• [AIM OF THE EXERCISE]
Take the entries below and reproduce exactly the portion that begins at the line containing "Screen dimensions: 1239x830" and ends at the line containing "Click the red error icon in dialog", keeping both ends, dropping pictures, and adding nothing else.

• [GIVEN INFORMATION]
============================================================
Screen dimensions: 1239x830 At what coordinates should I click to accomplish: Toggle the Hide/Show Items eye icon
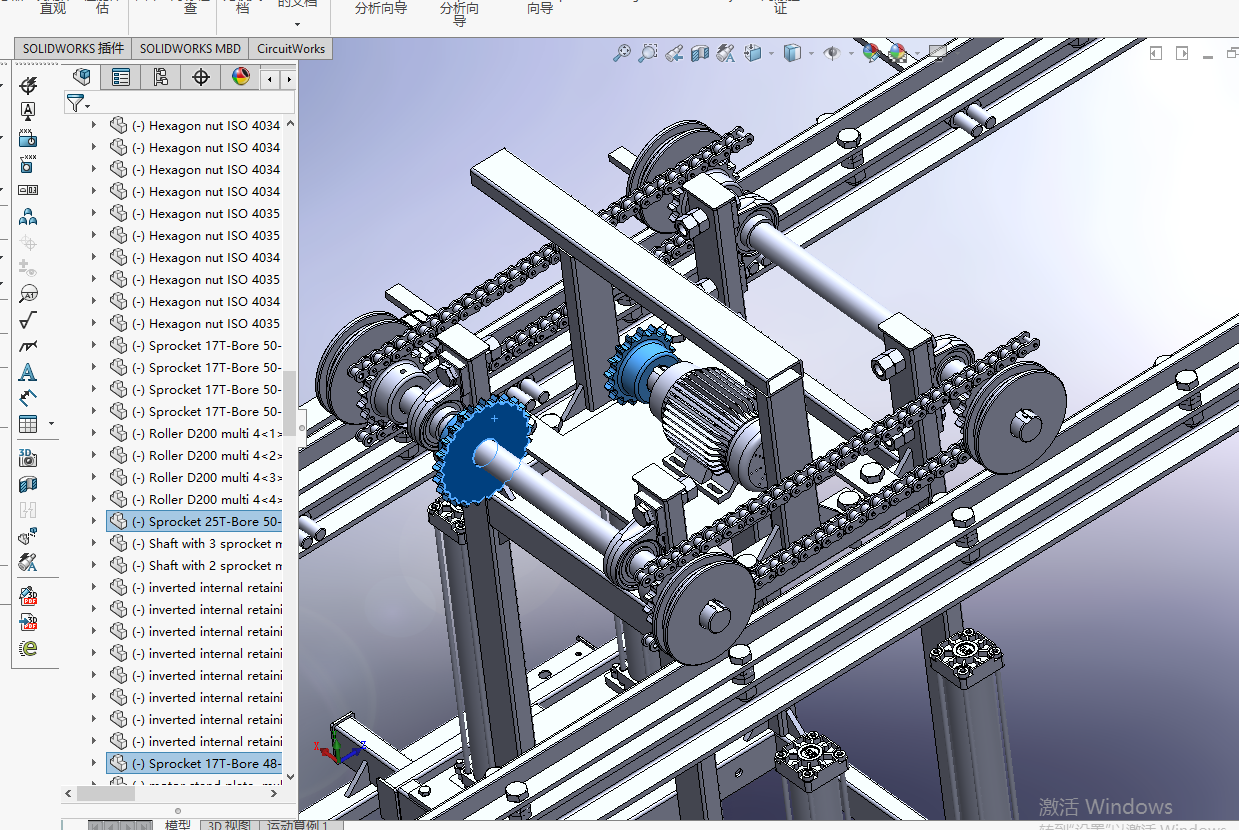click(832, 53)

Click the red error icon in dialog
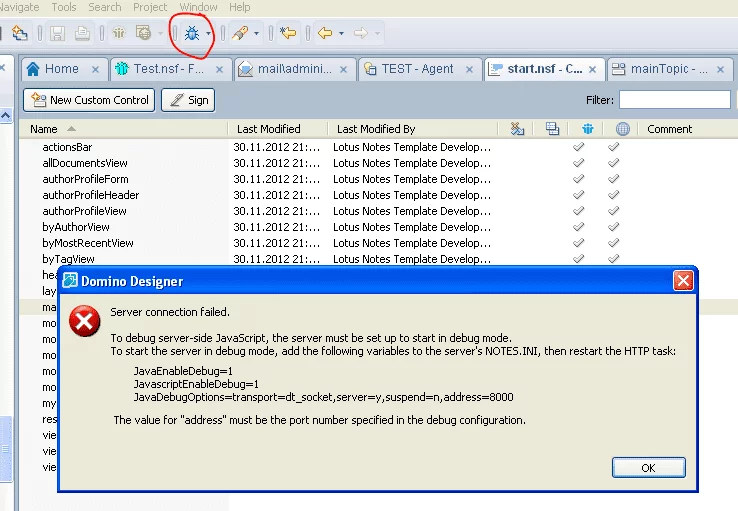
============================================================
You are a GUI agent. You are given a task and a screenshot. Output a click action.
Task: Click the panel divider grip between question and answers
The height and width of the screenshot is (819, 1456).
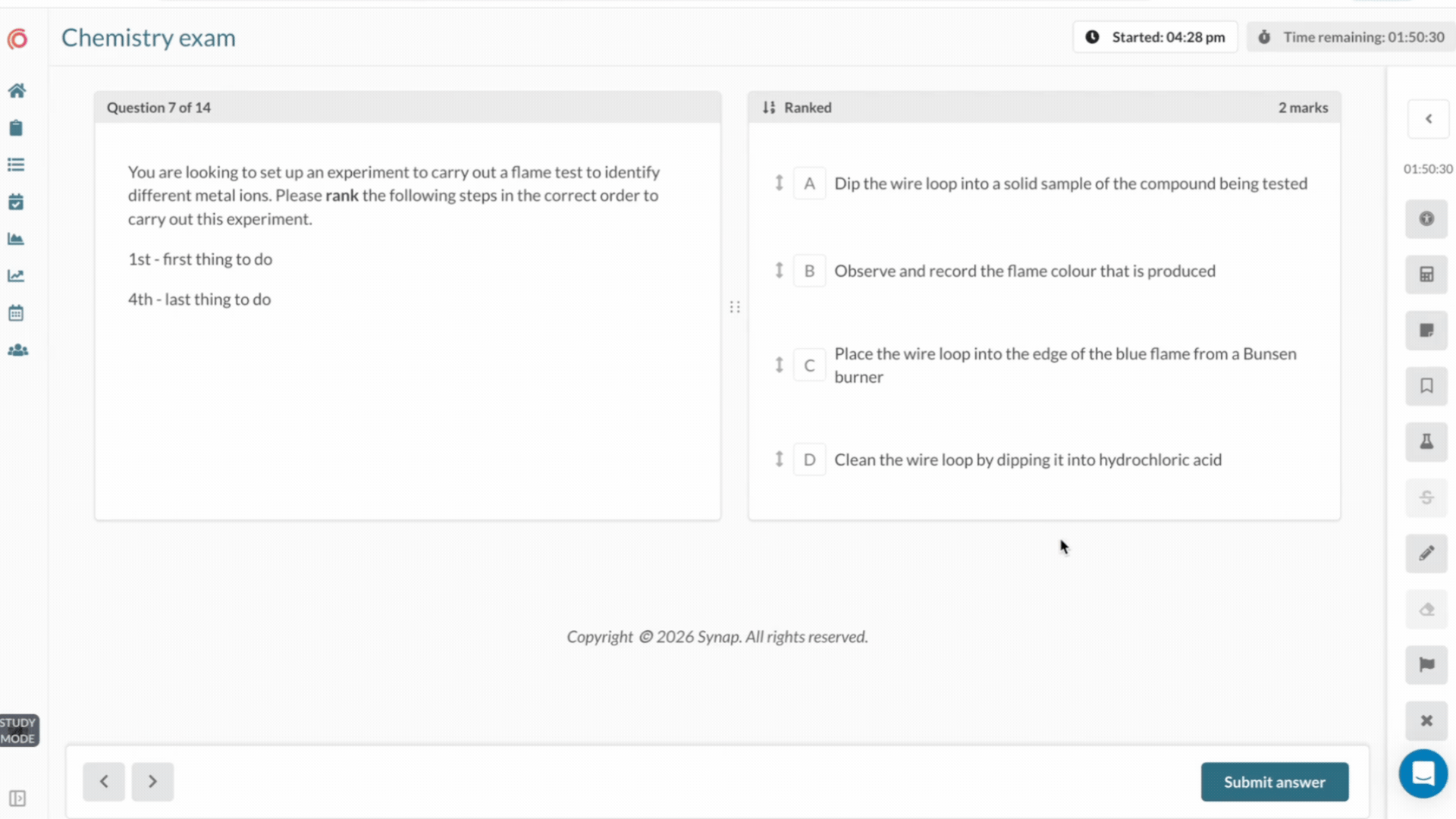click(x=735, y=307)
============================================================
• [EXERCISE RESPONSE]
Screen dimensions: 1239x830 At what coordinates should I click to accomplish: Toggle the Hide/Show Items eye icon
click(832, 53)

Click the red error icon in dialog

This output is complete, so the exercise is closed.